Lübnan, Azerbaycan, Sırbistan, Fransa (Sarı Yelekliler), Haiti, Honduras, Kolombiya, Ekvador, Uruguay, Şili, Irak, Sudan, Cezayir, Fas… Dünyanın çok değişik coğrafyalarında ve değişik vasilerle patlak veren halk isyanları sürüp gidiyor. Daha şimdiden 2019 yılı halk isyanları yılı olarak tarihteki yerini aldı.
Şili’de kamu ulaşımına yapılan zam, Lübnan’da WhatsApp vergisi, Ekvador ve Haiti’de yolsuzluk ve yakıt sübvansiyonlarının kaldırılması, Irak’ta yoksulluk, yolsuzluk, işsizlik gibi sorunlar tetikleyici oldu. Peru’da Devlet Başkanı Martín Vizcarra’nın Kongre’yi, Kongre’nin de Devlet Başkanı’nı görevden alması üzerine ülke kendisini bir anda büyük bir yönetilememe krizinin girdabında buldu.
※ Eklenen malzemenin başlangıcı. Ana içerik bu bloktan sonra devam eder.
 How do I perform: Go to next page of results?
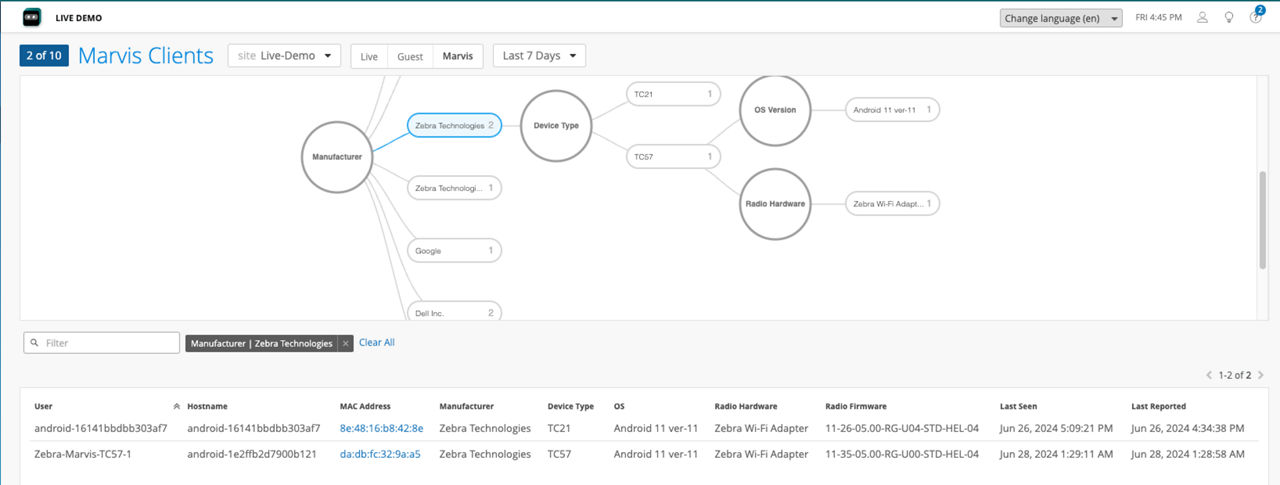click(1261, 375)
Azerbaycan’da kitleler düşük ücretlere, yolsuzluğa ve siyasi baskılara karşı siyasi dokunulmazlıkların kaldırılması talebiyle sokaklara aktılar. Endonezya’da gerici otoriter devlet başkanı Joko Widodo’nun meclise getirdiği yeni ceza kanununda Yolsuzlukla Mücadele Kurumu’nun (KPK) zayıflatılmasını içeren, evlilik dışı birliktelik, eşcinsel ilişki, tıbbi zorunluluk dışında kürtaj ve devlet başkanına hakaret gibi eylemlerin de suç kapsamına alınmasını öngören değişiklikler üzerine öğrenciler 23 Eylül’de parlamento binasının önünde toplanmayla başladılar. Katalonya’da 9 Katalan siyasetçinin İspanyol Anayasa Mahkemesi’nde cezaya çarptırılması kitlesel eylemlerin kıvılcımını çaktı.
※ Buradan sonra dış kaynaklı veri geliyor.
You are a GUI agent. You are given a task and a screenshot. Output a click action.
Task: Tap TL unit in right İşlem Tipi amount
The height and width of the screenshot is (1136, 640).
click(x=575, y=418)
Eşzamanlı ve ortak talepli halk ayaklanmaları dönemi
Değişik ülkelerde değişik sebeplerle patlak vermiş gibi gözüken kitlesel ve uzun soluklu eylemler, eşzamanlı oldukları gibi, talepleri ve hedefleri bakımından da ortak özelliklere sahipler. Bu zemini yaratan, uluslararası kapitalist sistemdir. Sisteme karşı mücadele ve başarının yolu da uluslararası sınıf ve emekçi halk hareketlerinin enternasyonal birliğinden geçmektedir.
2019 yazından bu yana süren hareketlere bakıldığında eylemlerin nispeten düşük katılımlarla başladıkları ve hızla büyüyerek eyleme sahne olan ülkelerin geneline yayıldıkları görülüyor. Genele yayılan eylemlerde öne çıkan taleplerin öncelik sıralaması ülkelere göre değişiklikler gösterse de temel taleplerde bir ortaklaşma söz konusu. Sermaye diktatörlüklerinin siyasal baskılarına karşı başlayan eylemlerde zamların geri alınması, kapitalist sistemin çürümüşlüğünün dışa vurumu olan yolsuzluk ve rüşvetçilerden hesap sorulması, çalışma koşullarının düzeltilmesi, ücretlerin yükseltilmesi, eğitim ve sağlık hizmetleri olanaklarına erişim, emeklilik aylıklarının yükseltilmesi gibi talepler ileri sürülüyor. Bunlar işçi, işsiz, emekli, öğrenci vb. kesimleri kapsayan başlıca ortak taleplerdir aynı zamanda. Sermaye diktatörlüklerinin ilan ettikleri sıkıyönetim, OHAL gibi önlemler ise kitlesel eylemleri sınırlamak bir yana daha da yaygınlaşmalarına yol açtı.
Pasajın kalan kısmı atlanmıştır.